C. Enable embedded LDAP in WSO2 Carbon

$WSO2SS_HOME/repository/conf/cembedded-ldap.xml
<EmbeddedLDAP>
    <Property name="enable">true</Property>
    <Property name="port">${Ports.EmbeddedLDAP.LDAPServerPort}</Property>
    <Property name="instanceId">default</Property>
    <Property name="connectionPassword">admin</Property>
    <Property name="workingDirectory">.</Property>
    <Property name="AdminEntryObjectClass">wso2Person</Property>
    <Property name="allowAnonymousAccess">false</Property>
    <Property name="accessControlEnabled">true</Property>
    <Property name="denormalizeOpAttrsEnabled">false</Property>
    <Property name="maxPDUSize">2000000</Property>
    <Property name="saslHostName">localhost</Property>
    <Property name="saslPrincipalName">ldap/localhost@EXAMPLE.COM</Property>
</EmbeddedLDAP>

5. Add service principle


Service principles are required for host (host/node0) and admin (admin/node0) services.

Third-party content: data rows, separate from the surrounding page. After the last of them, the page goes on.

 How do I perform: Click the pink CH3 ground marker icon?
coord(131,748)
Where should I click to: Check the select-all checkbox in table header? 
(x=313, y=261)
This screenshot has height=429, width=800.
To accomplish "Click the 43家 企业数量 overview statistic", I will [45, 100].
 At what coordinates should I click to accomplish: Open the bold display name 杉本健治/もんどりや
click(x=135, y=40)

These principles are used to authenticate system components such as name-node(s), job-tracker, data-nodes and task-trackers mutually.

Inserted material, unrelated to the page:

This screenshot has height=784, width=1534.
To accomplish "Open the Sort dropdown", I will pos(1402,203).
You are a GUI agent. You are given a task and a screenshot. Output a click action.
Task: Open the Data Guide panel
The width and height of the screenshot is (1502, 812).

In the wso2carbon.sh file, change the “Ddisable.hdfs.startup” property to false

$WSO2SS_HOME/bin/wso2server.sh
------
------

#To monitor a Carbon server in remote JMX mode on linux host machines, set the below system property.
#   -Djava.rmi.server.hostname="your.IP.goes.here"

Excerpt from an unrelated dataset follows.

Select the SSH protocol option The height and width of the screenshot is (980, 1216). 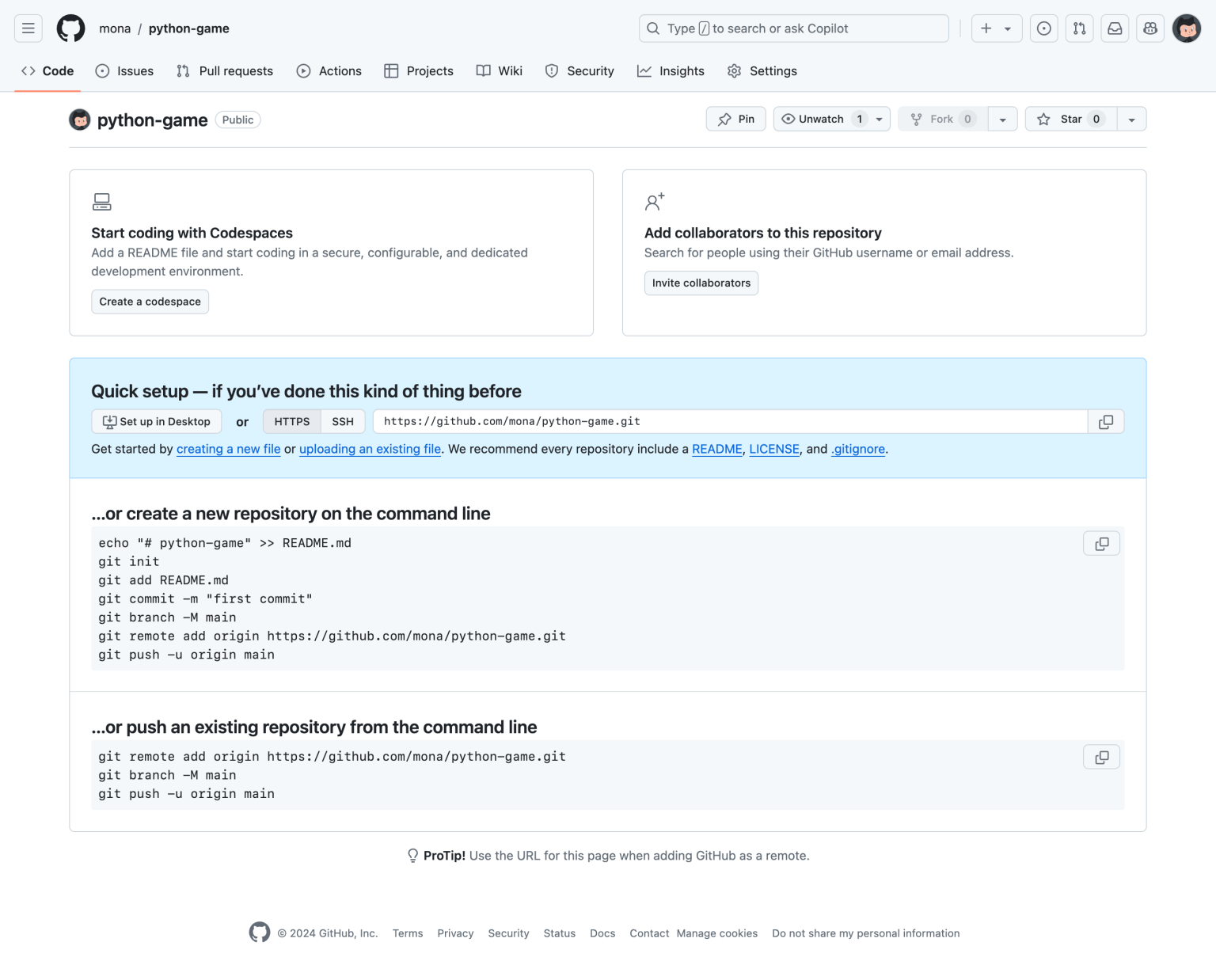click(x=343, y=421)
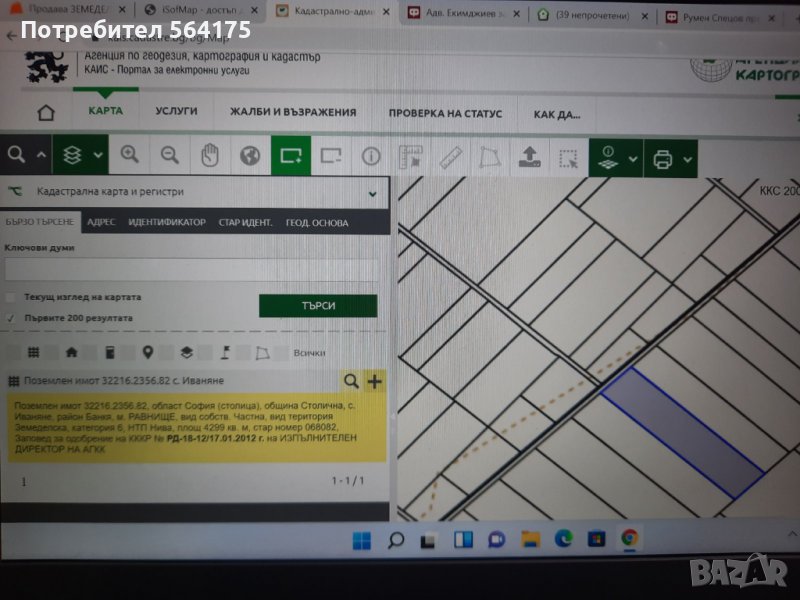This screenshot has height=600, width=800.
Task: Add parcel result with plus button
Action: coord(375,381)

while [ "$status" = "$START_EXIT_STATUS" ]
do
    $JAVACMD \
    -Xbootclasspath/a:"$CARBON_XBOOTCLASSPATH" \
    -Xms256m -Xmx1024m -XX:MaxPermSize=256m \
    -XX:+HeapDumpOnOutOfMemoryError \
    -XX:HeapDumpPath="$CARBON_HOME/repository/logs/heap-dump.hprof" \
    $JAVA_OPTS \
    -Dcom.sun.management.jmxremote \
    -classpath "$CARBON_CLASSPATH" \
    -Djava.endorsed.dirs="$JAVA_ENDORSED_DIRS" \
    -Djava.io.tmpdir="$CARBON_HOME/tmp" \
    -Dcatalina.base="$CARBON_HOME/lib/tomcat" \
    -Dwso2.server.standalone=true \
    -Dcarbon.registry.root=/ \
    -Djava.command="$JAVACMD" \
    -Dcarbon.home="$CARBON_HOME" \
    -Djava.util.logging.manager=org.apache.juli.ClassLoaderLogManager \
    -Dcarbon.config.dir.path="$CARBON_HOME/repository/conf" \
    -Djava.util.logging.config.file="$CARBON_HOME/repository/conf/etc/logging-bridge.properties" \
    -Dcomponents.repo="$CARBON_HOME/repository/components/plugins" \
    -Dconf.location="$CARBON_HOME/repository/conf"\
    -Dcom.atomikos.icatch.file="$CARBON_HOME/lib/transactions.properties" \
    -Dcom.atomikos.icatch.hide_init_file_path=true \
    -Dorg.apache.jasper.runtime.BodyContentImpl.LIMIT_BUFFER=true \
    -Dcom.sun.jndi.ldap.connect.pool.authentication=simple  \
    -Dcom.sun.jndi.ldap.connect.pool.timeout=3000  \
    -Dorg.terracotta.quartz.skipUpdateCheck=true \
    -Djava.security.egd=file:/dev/./urandom \
    -Ddisable.hdfs.startup="false" \
    -Dfile.encoding=UTF8 \
    org.wso2.carbon.bootstrap.Bootstrap $*
    status=$?
done

Start the WSO2 Storage Server
WSO2SS_HOME/bin$sh wso2server.sh
Note: Ignore any errors at this point in time.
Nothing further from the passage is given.